* [Short exercise A]:
Using the text on choosing a financial planner, answer the following. Mark each answer (i), (ii), (iii) to match its question.
(i) Which websites does the text list for finding CFPs by specialty?
(ii) What range of hourly rates does it give for fee-only advisers?
(iii) According to a 2019 study, what is the average flat fee to evaluate someone's financial life and map out a comprehensive long-term plan?
* [Short exercise B]: Please carry on the text about choosing a financial planner and paying for one, starting after its final sentence.
start Text section
01-21-2023 at 04:29 PM.
Consumer Reports
10/6/2022

You can find CFPs in your area by specialty at FPA PlannerSearch, the National Association of Personal Financial Advisors, the Garrett Planning Network, and the XY Planning Network. Those websites list only planners who are so-called fiduciaries, which means they're obligated to put your financial interests above their own. To be extra sure, some experts recommend asking your planner to commit to fiduciary status in writing.


Figure Out the Costs

Restrict your search to fee-only advisers, who charge for advice and asset management and don't receive commissions by selling you financial products.

Fee-only advisers use a variety of payment models, says Roxanne Martens, a financial adviser with CGN Advisors in Manhattan, Kan. Some charge an hourly rate, which can range from $100 to $400. Many of the same planners will charge a flat fee for a predetermined bundle of services—an average of $2,400 to evaluate your financial life and map out a comprehensive long-term plan, according to a 2019 study. These models tend to work best if you're looking for help with a specific issue or a plan that you'll carry out on your own, possibly with periodic check-ins.
end Text section
start Data shown
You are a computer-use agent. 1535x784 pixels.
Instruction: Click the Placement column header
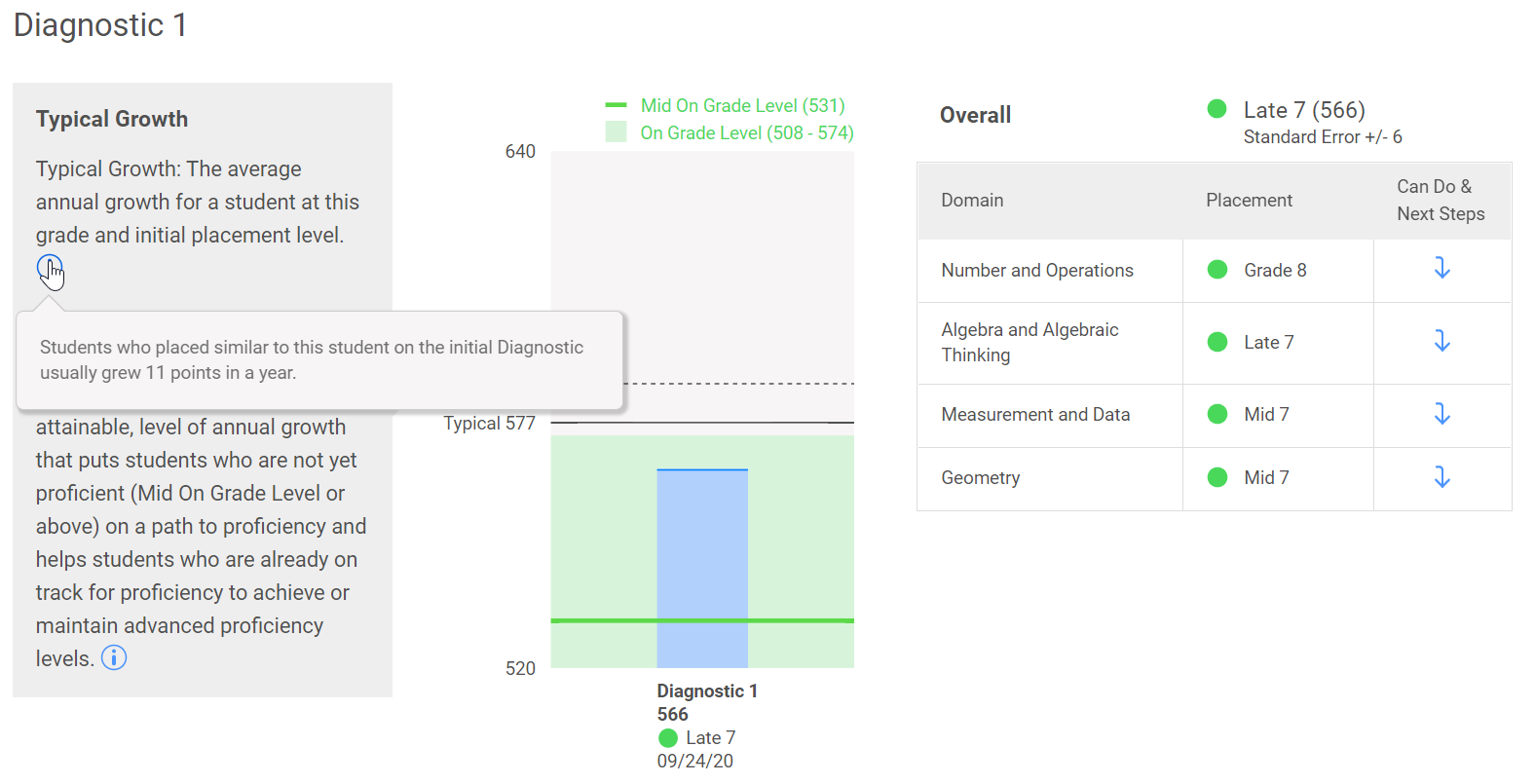pyautogui.click(x=1249, y=200)
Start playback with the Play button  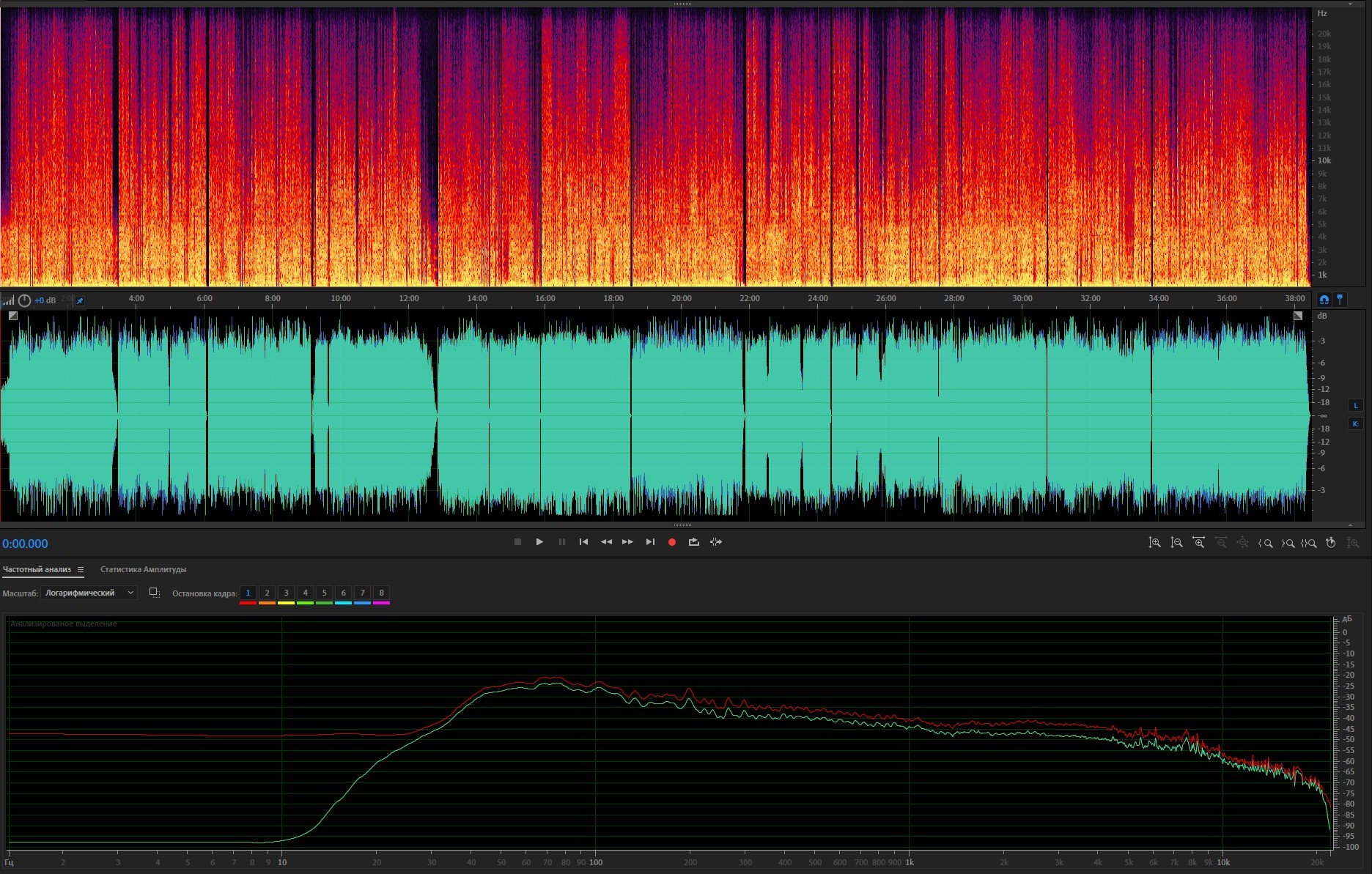(539, 542)
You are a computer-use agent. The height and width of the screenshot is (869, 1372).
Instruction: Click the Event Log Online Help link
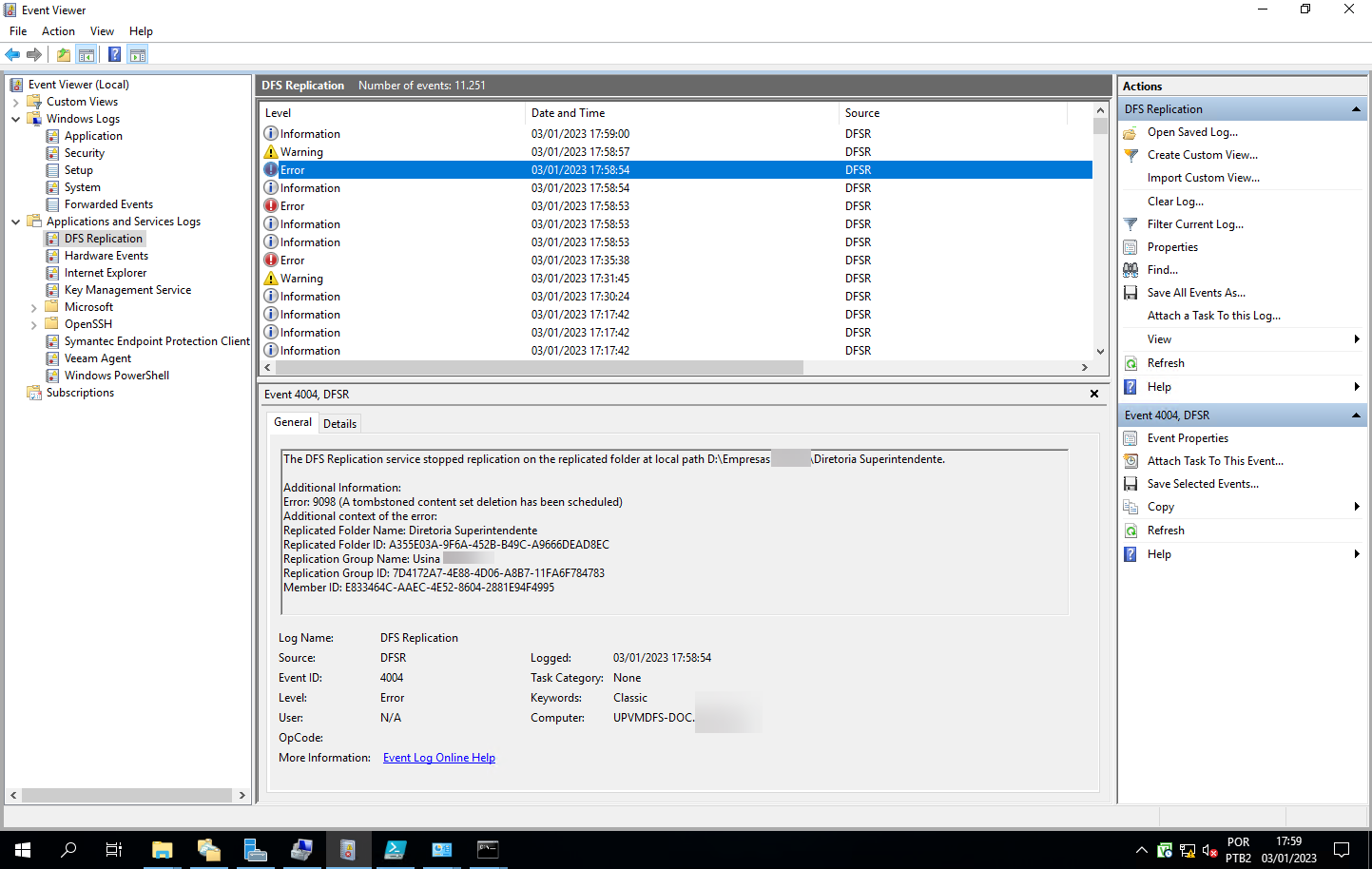tap(439, 757)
end Data shown
* [Task response A]:
(i) FPA PlannerSearch, the National Association of Personal Financial Advisors, the Garrett Planning Network, and the XY Planning Network
(ii) $100 to $400
(iii) $2,400

* [Task response B]:
Other advisers charge clients a percentage of assets under management each year. Their rates generally range from 0.6 to 1.2 percent of the portfolio size, annually. The percentage is often lower for larger account balances, so this model is generally most cost-effective for investors with more assets and more complicated financial lives. Some planners use only the percentage model and—note—will take you on as a client only if your portfolio meets their minimum.



Vet the Contenders
Once you've compiled a list of candidates, confirm their credentials through the CFP Board. And make sure no disciplinary actions have been taken against them by going to the Securities and Exchange Commission's Investment Adviser Public Disclosure site.

Then schedule a time to speak with two or three of the most promising candidates, ideally in person. Many good financial advisers offer a free initial consultation. Make sure they have experience working with clients in similar circumstances. (Ask them to describe how they handled a situation like yours.) This may be the start of a long relationship, one that is likely to touch on very personal issues. So be sure they communicate clearly and listen well, and will be able to keep you motivated to stick to your long-term plans.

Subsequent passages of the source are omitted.